Try it:
For each line below, write it out exactly as it appears.

Source material:
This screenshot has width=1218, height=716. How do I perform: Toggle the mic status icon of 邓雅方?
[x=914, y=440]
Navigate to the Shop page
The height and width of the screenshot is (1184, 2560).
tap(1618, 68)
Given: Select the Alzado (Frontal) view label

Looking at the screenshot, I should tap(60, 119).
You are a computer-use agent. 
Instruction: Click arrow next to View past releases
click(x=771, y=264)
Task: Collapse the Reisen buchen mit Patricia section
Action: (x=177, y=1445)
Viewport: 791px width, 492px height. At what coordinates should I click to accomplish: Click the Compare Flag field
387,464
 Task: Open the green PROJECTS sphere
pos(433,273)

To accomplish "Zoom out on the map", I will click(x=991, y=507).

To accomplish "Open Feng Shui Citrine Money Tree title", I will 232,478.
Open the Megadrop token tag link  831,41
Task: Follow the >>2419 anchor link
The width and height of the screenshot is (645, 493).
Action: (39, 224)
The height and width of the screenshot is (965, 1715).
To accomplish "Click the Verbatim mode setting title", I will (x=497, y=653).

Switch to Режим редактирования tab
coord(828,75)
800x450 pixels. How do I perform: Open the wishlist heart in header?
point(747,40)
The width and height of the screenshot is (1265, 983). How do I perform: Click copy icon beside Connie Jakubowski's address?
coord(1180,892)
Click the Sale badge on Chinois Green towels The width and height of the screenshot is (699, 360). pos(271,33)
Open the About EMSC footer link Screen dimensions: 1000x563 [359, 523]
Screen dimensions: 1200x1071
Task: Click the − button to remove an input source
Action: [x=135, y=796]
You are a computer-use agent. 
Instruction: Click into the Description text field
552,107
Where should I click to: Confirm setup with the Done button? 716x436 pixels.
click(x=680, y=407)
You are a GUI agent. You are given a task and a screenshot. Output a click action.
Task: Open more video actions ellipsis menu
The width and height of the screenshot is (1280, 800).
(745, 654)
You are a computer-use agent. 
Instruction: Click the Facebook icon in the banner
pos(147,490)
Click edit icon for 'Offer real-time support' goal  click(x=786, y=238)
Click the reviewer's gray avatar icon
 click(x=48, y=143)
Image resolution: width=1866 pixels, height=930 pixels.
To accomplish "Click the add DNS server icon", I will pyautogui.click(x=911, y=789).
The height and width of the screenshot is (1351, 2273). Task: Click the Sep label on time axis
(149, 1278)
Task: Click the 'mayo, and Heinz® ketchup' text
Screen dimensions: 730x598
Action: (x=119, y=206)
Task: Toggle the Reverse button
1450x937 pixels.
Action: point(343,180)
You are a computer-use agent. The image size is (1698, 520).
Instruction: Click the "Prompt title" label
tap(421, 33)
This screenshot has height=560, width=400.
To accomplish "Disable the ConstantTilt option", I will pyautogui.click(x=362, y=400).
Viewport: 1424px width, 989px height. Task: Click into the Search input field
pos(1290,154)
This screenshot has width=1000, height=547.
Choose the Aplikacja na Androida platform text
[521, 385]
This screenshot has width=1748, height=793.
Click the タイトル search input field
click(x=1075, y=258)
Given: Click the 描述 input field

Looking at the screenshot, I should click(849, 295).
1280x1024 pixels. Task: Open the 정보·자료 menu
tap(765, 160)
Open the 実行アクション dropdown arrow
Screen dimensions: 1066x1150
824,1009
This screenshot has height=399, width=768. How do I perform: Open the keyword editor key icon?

Response box:
This screenshot has width=1218, height=716. How do I perform: Toggle the mic status icon of 邓雅方?
[x=914, y=440]
Navigate to the Shop page
The height and width of the screenshot is (1184, 2560).
tap(1618, 68)
Given: Select the Alzado (Frontal) view label

Looking at the screenshot, I should tap(60, 119).
You are a computer-use agent. 
Instruction: Click arrow next to View past releases
click(x=771, y=264)
Task: Collapse the Reisen buchen mit Patricia section
Action: (x=177, y=1445)
Viewport: 791px width, 492px height. At what coordinates should I click to accomplish: Click the Compare Flag field
387,464
 Task: Open the green PROJECTS sphere
pos(433,273)

To accomplish "Zoom out on the map", I will click(x=991, y=507).

To accomplish "Open Feng Shui Citrine Money Tree title", I will 232,478.
Open the Megadrop token tag link  831,41
Task: Follow the >>2419 anchor link
The width and height of the screenshot is (645, 493).
Action: (39, 224)
The height and width of the screenshot is (965, 1715).
To accomplish "Click the Verbatim mode setting title", I will (x=497, y=653).

Switch to Режим редактирования tab
coord(828,75)
800x450 pixels. How do I perform: Open the wishlist heart in header?
point(747,40)
The width and height of the screenshot is (1265, 983). How do I perform: Click copy icon beside Connie Jakubowski's address?
coord(1180,892)
Click the Sale badge on Chinois Green towels The width and height of the screenshot is (699, 360). pos(271,33)
Open the About EMSC footer link Screen dimensions: 1000x563 [359, 523]
Screen dimensions: 1200x1071
Task: Click the − button to remove an input source
Action: [x=135, y=796]
You are a computer-use agent. 
Instruction: Click into the Description text field
552,107
Where should I click to: Confirm setup with the Done button? 716x436 pixels.
click(x=680, y=407)
You are a GUI agent. You are given a task and a screenshot. Output a click action.
Task: Open more video actions ellipsis menu
The width and height of the screenshot is (1280, 800).
(745, 654)
You are a computer-use agent. 
Instruction: Click the Facebook icon in the banner
pos(147,490)
Click edit icon for 'Offer real-time support' goal  click(x=786, y=238)
Click the reviewer's gray avatar icon
 click(x=48, y=143)
Image resolution: width=1866 pixels, height=930 pixels.
To accomplish "Click the add DNS server icon", I will pyautogui.click(x=911, y=789).
The height and width of the screenshot is (1351, 2273). Task: Click the Sep label on time axis
(149, 1278)
Task: Click the 'mayo, and Heinz® ketchup' text
Screen dimensions: 730x598
Action: (x=119, y=206)
Task: Toggle the Reverse button
1450x937 pixels.
Action: point(343,180)
You are a computer-use agent. The image size is (1698, 520).
Instruction: Click the "Prompt title" label
tap(421, 33)
This screenshot has height=560, width=400.
To accomplish "Disable the ConstantTilt option", I will pyautogui.click(x=362, y=400).
Viewport: 1424px width, 989px height. Task: Click into the Search input field
pos(1290,154)
This screenshot has width=1000, height=547.
Choose the Aplikacja na Androida platform text
[521, 385]
This screenshot has width=1748, height=793.
Click the タイトル search input field
click(x=1075, y=258)
Given: Click the 描述 input field

Looking at the screenshot, I should click(849, 295).
1280x1024 pixels. Task: Open the 정보·자료 menu
tap(765, 160)
Open the 実行アクション dropdown arrow
Screen dimensions: 1066x1150
824,1009
This screenshot has height=399, width=768. How do I perform: Open the keyword editor key icon?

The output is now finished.